No contexto posterior à derrota sofrida pela França na Guerra Franco-Prussiana (1871), dois órfãos de 14 e 7 anos, André e Julien Volden, vivendo em Phalsbourg (nas proximidades da Alsácia e da Lorena, parcialmente anexadas pela Alemanha vitoriosa), partem em busca do tio Frantz, que vivia em Marselha, desejosos de ajuda para adquirir a nacionalidade francesa. É o pretexto para uma viagem que, como o título indica, será uma excursão pela França, passando por Epinal, Besançon, Lyon, Clermont-Ferrand, Marselha, Toulouse, Bordéus, Dunkerque, Lille, Reims e Paris. Usando cavalos, barco e trem, os dois heróis descobrem as paisagens e as atividades das regiões francesas, a história das grandes figuras do país e as qualidades de sua gente, exaltando o orgulho nacional na diversidade das províncias. Eles fazem da viagem um treinamento de coragem e de perseverança, cultivam e fortalecem as virtudes nacionais, o senso do dever e o do amor à pátria. De modo geral, a obra prega valores como ordem, senso do dever, economia, submissão à classe dominante e, especialmente, o gosto pelo trabalho consciencioso.
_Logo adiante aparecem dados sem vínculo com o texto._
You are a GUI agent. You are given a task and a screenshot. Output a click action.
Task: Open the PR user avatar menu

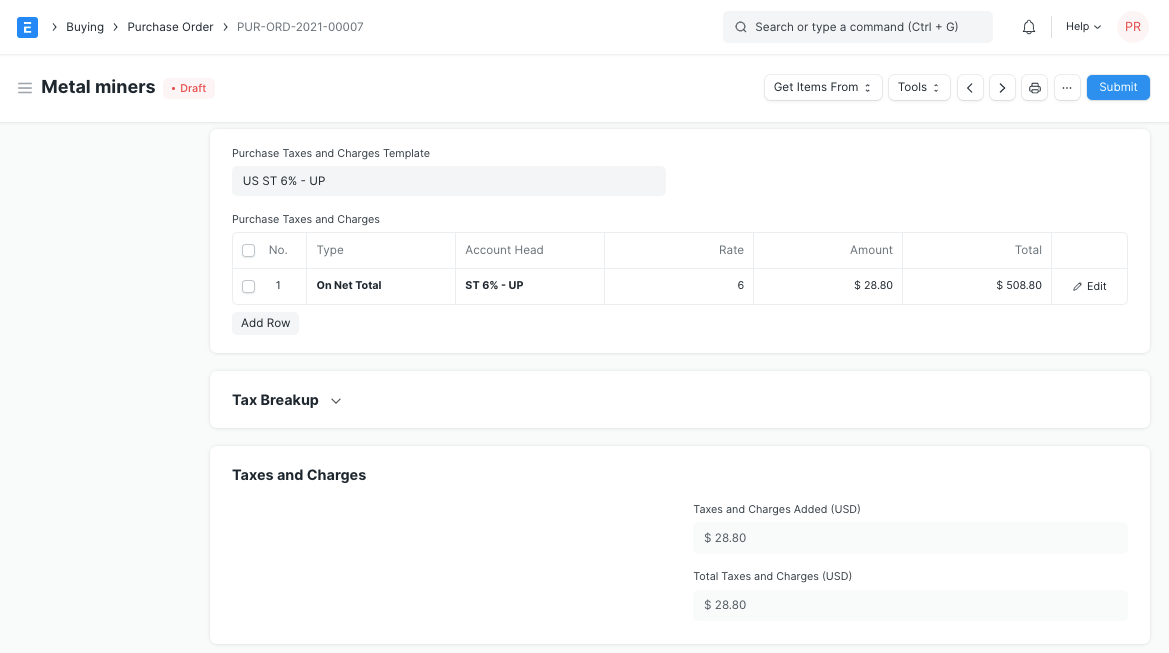pos(1132,26)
Consideradas em conjunto, a obra italiana e a francesa, no fundo, representaram paradigmas para a confecção dos livros de leitura das primeiras décadas do século XX no Brasil. Basicamente predominou neles e, necessariamente, em Através do Brasil, a estrutura do romance de formação, caracterizado geralmente pela narração da aprendizagem de um (ou uma) protagonista.
Segundo Botelho, vários teóricos buscaram estabelecer passos do enredo necessários para a escritura de um Bildungsroman,13 buscando uma caracterização que lhe conferisse não somente o estatuto de obra literária, como também o de obra didática. Para isso, determinou-se o estabelecimento dos seguintes critérios: um romance de formação deve iniciar ou girar em torno de um ou mais protagonistas; deve contar com uma viagem, um deslocamento de espaço como estratégia pedagógica; o protagonista deve entrar em conflito com o pai ou outro elemento de parentesco ou não, configurando um conflito de gerações que, pelo contraste, ajuda a estabelecer a identidade do jovem; no mínimo, ele deve passar por duas situações, uma de revés e outra benéfica, que garanta um aprendizado profissional que deve conduzir o protagonista à descoberta de sua verdadeira vocação.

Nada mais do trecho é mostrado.